An e-newsletter created outside of a marketing plan can succeed, sure, but it has little hope of being sustainable. With a marketing plan outlining its core messages, defining where it stands amidst all the available marketing tools of a company, and supporting it with the necessary infrastructure, there is a greater chance that the e-newsletter will yield benefits for a long time to come.
Customer Research
Banging on signal drums to the point of exhaustion will have no point if your intended audience is deaf. In the same way, e-newsletters—no matter how beautifully designed or elegantly written—will not be a successful marketing tool for your company if it fails to give your target customers what they need.

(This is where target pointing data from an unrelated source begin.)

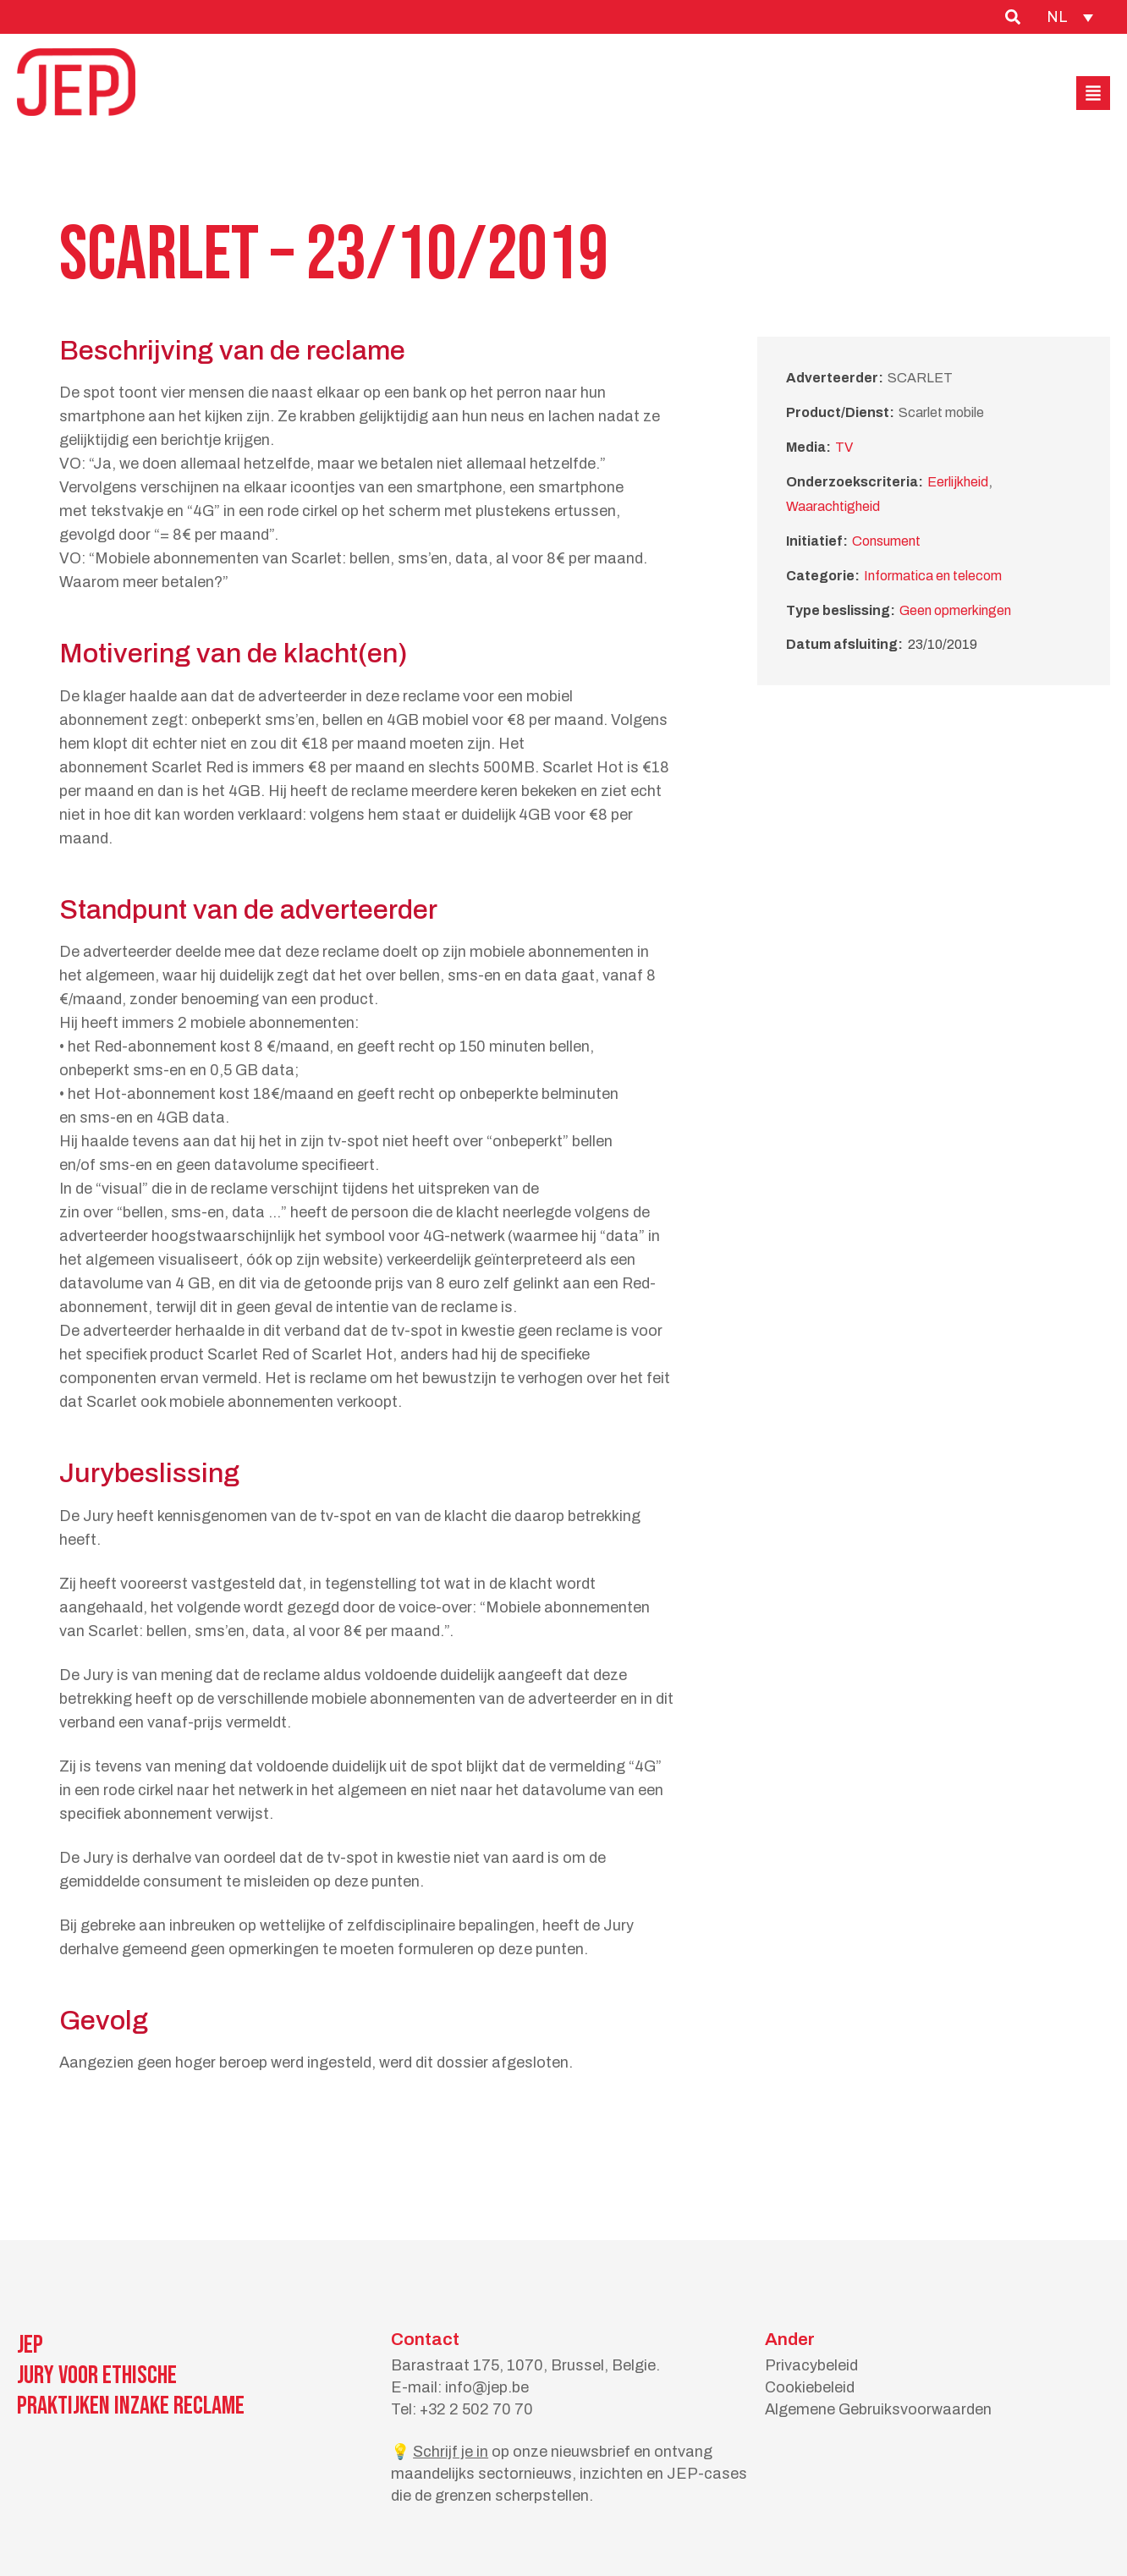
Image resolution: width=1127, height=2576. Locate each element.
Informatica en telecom (933, 575)
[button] (1093, 93)
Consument (886, 541)
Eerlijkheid (957, 482)
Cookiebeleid (810, 2387)
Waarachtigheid (833, 506)
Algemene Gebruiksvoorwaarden (878, 2409)
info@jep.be (487, 2387)
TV (844, 447)
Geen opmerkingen (955, 610)
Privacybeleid (811, 2365)
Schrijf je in (450, 2451)
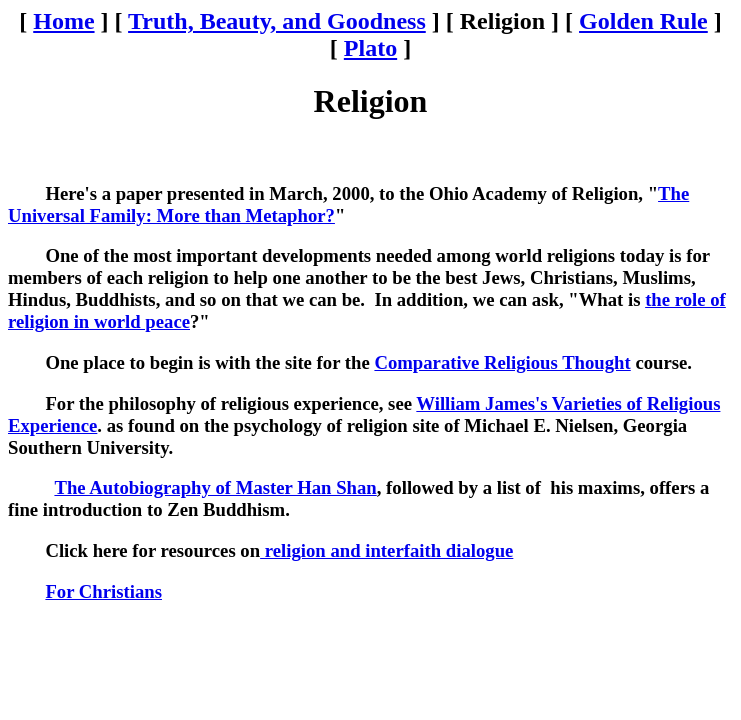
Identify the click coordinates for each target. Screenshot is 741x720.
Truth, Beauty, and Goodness (277, 21)
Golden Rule (643, 21)
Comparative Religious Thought (502, 362)
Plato (370, 48)
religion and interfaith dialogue (386, 550)
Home (63, 21)
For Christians (103, 591)
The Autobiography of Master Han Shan (215, 487)
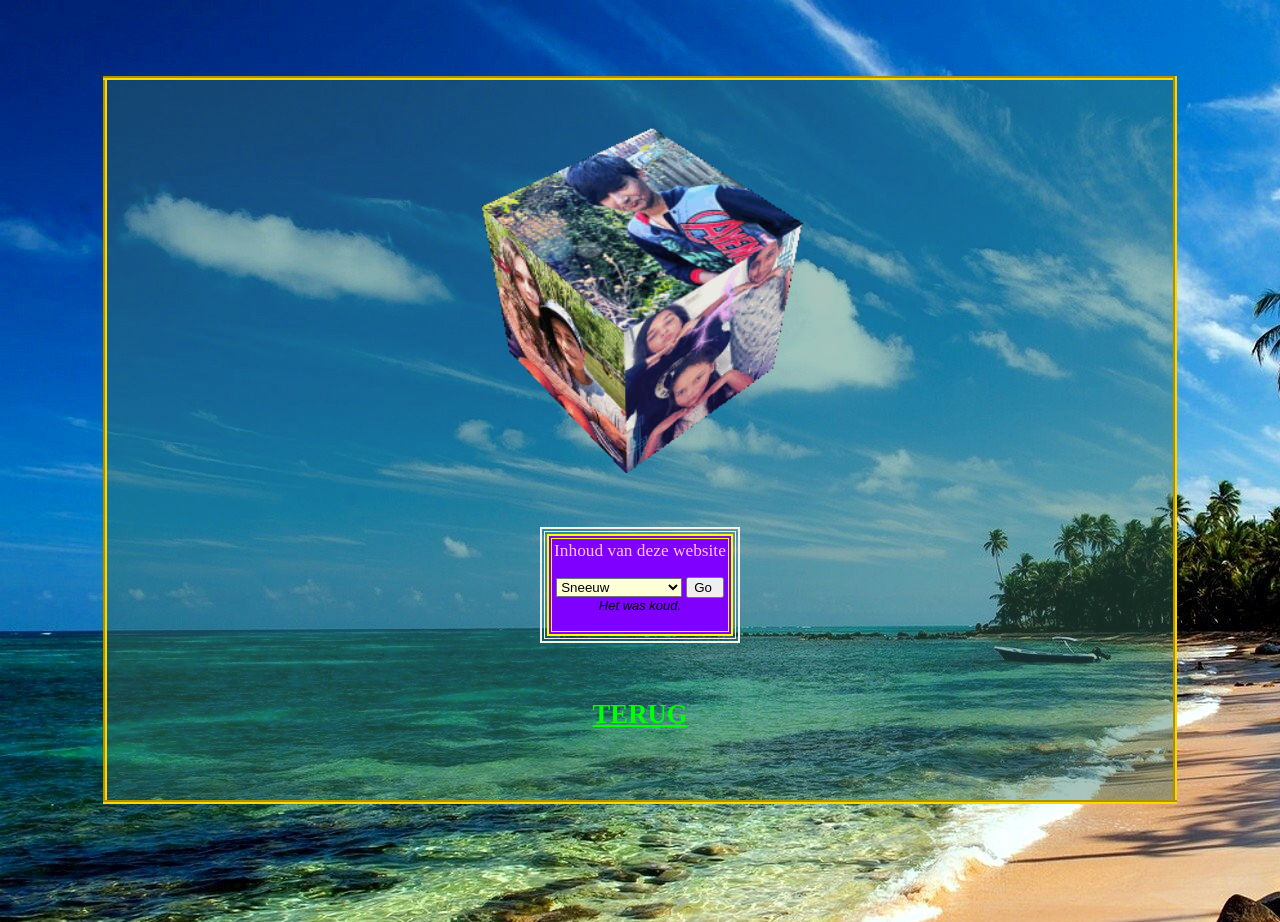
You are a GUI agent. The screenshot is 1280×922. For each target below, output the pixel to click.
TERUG (640, 714)
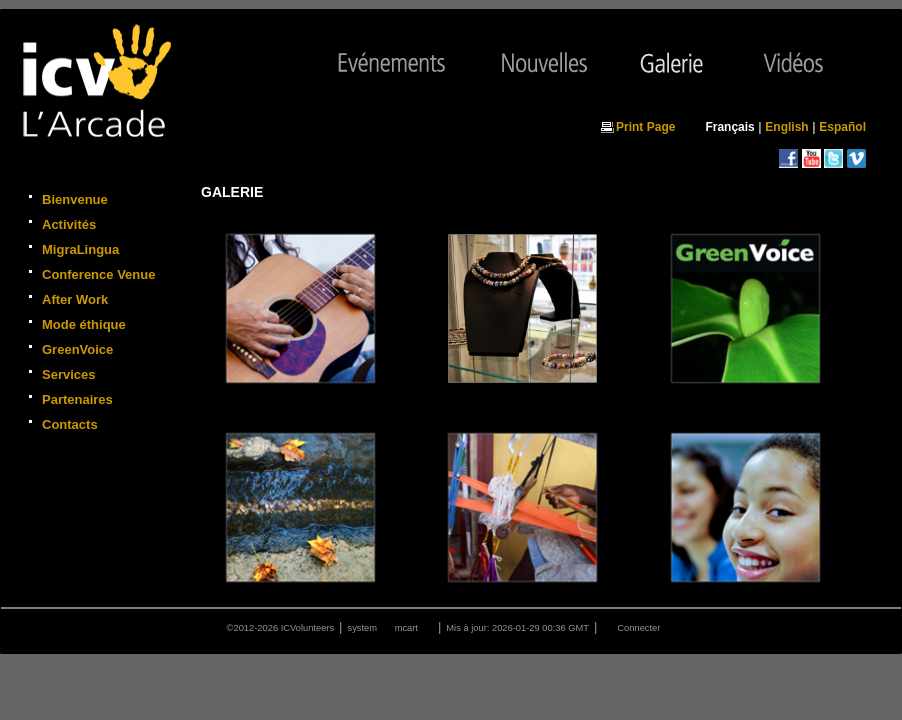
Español (842, 127)
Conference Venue (98, 274)
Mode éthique (84, 324)
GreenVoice (77, 349)
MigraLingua (80, 249)
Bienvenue (75, 199)
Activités (69, 224)
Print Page (645, 127)
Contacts (70, 424)
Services (69, 374)
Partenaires (77, 399)
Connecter (638, 628)
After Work (75, 299)
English (786, 127)
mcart (406, 628)
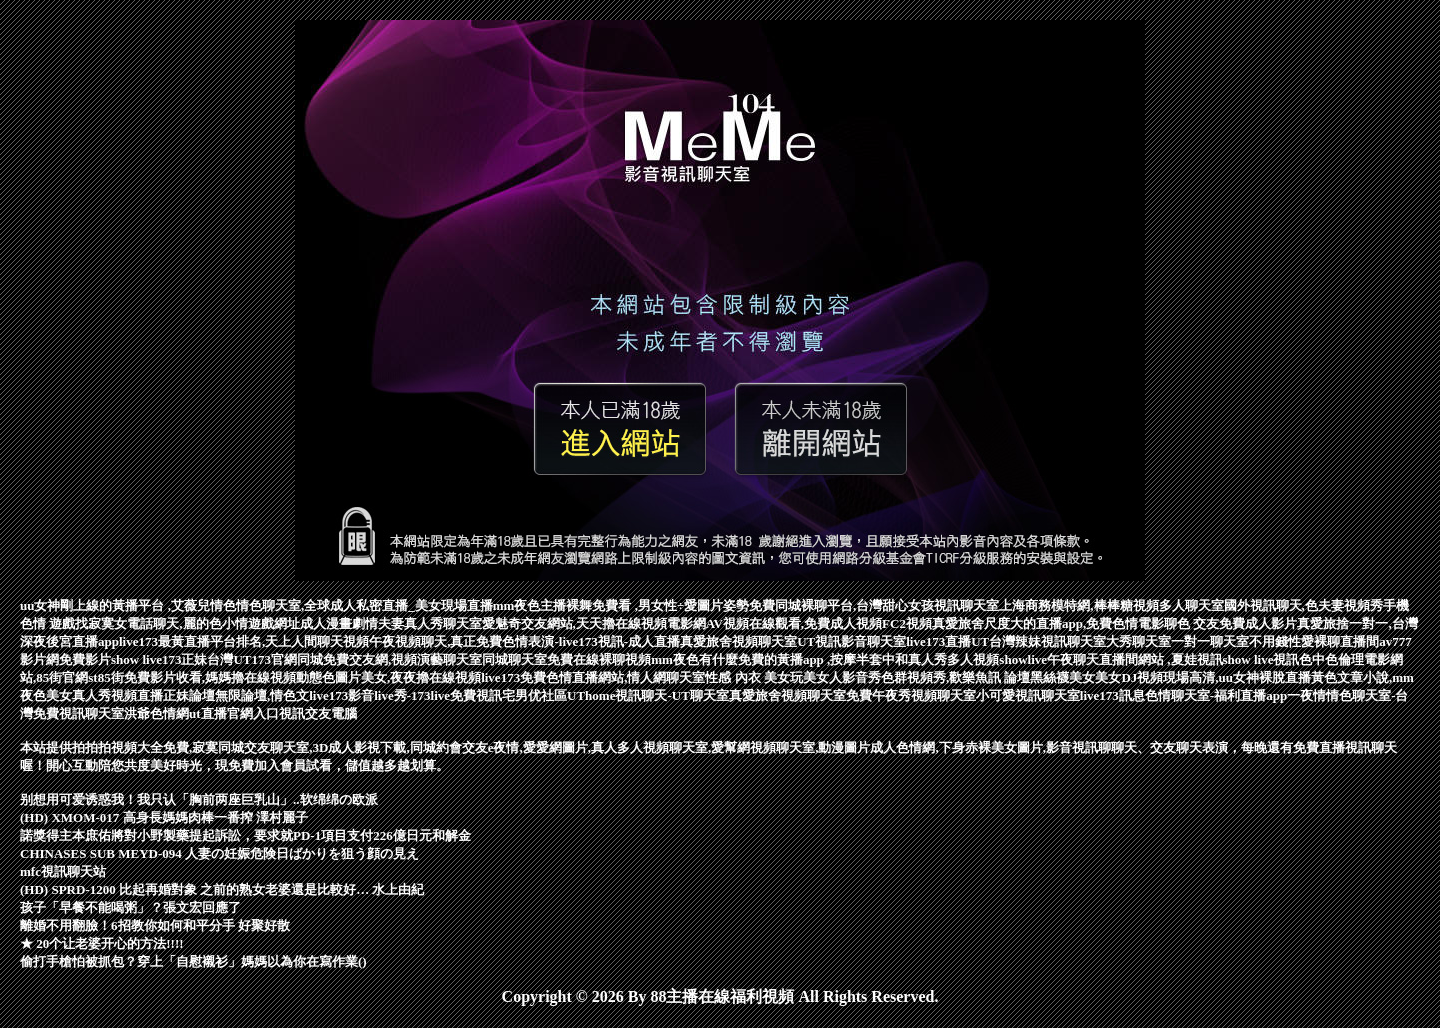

This is where customer research comes in. While creating your marketing plan and even before any e-newsletter issue is created, you must conduct a customer research. Who comprises your target market? What are their likes and dislikes? What are their hobbies? Is en e-newsletter really a good way to reach them? How do they spend their days and what time is it most likely for them to read emails?
Knowing and understanding these little details about your target audience will help you plan out an e-newsletter that they will notice and read, and that will encourage them to act as you want them to, that is to buy your products and services.
Website Structure
A website that will serve as either a landing page or a house for articles or an orders page is necessary to turn customer interest in e-newsletter contents to actual action that benefits the company. No e-newsletter will be truly successful if there is no company website to back it up. Why is this so?
Even with the best planning and research, there is no way to fit all the information that you want your target customer to read in e-newsletters without making it look cluttered. The company website solves that by serving as a landing pad, from which your potential customers can start exploring all the details summarized in the e-newsletter. This is also where they will be able to see the entirety of the company and its business. Most importantly, it is in the website through which orders and payments can be made.
Knowing all these, I hope that you will bear in mind that the e-newsletter cannot successfully exist without a strong, solid support such as a clear marketing plan, a through customer research, and a good website. I am sure that with all these in place, you will also be able to consistently harness the benefits of e-newsletters.